WORK ITEM:
Each record below is to be restated word for word.

Collected data:
= = = = =

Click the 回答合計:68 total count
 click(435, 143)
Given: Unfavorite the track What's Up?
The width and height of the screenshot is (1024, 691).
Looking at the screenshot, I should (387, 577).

= = = = =

FINAL ANSWER:
Click the 回答合計:68 total count
 click(435, 143)
Given: Unfavorite the track What's Up?
The width and height of the screenshot is (1024, 691).
Looking at the screenshot, I should (387, 577).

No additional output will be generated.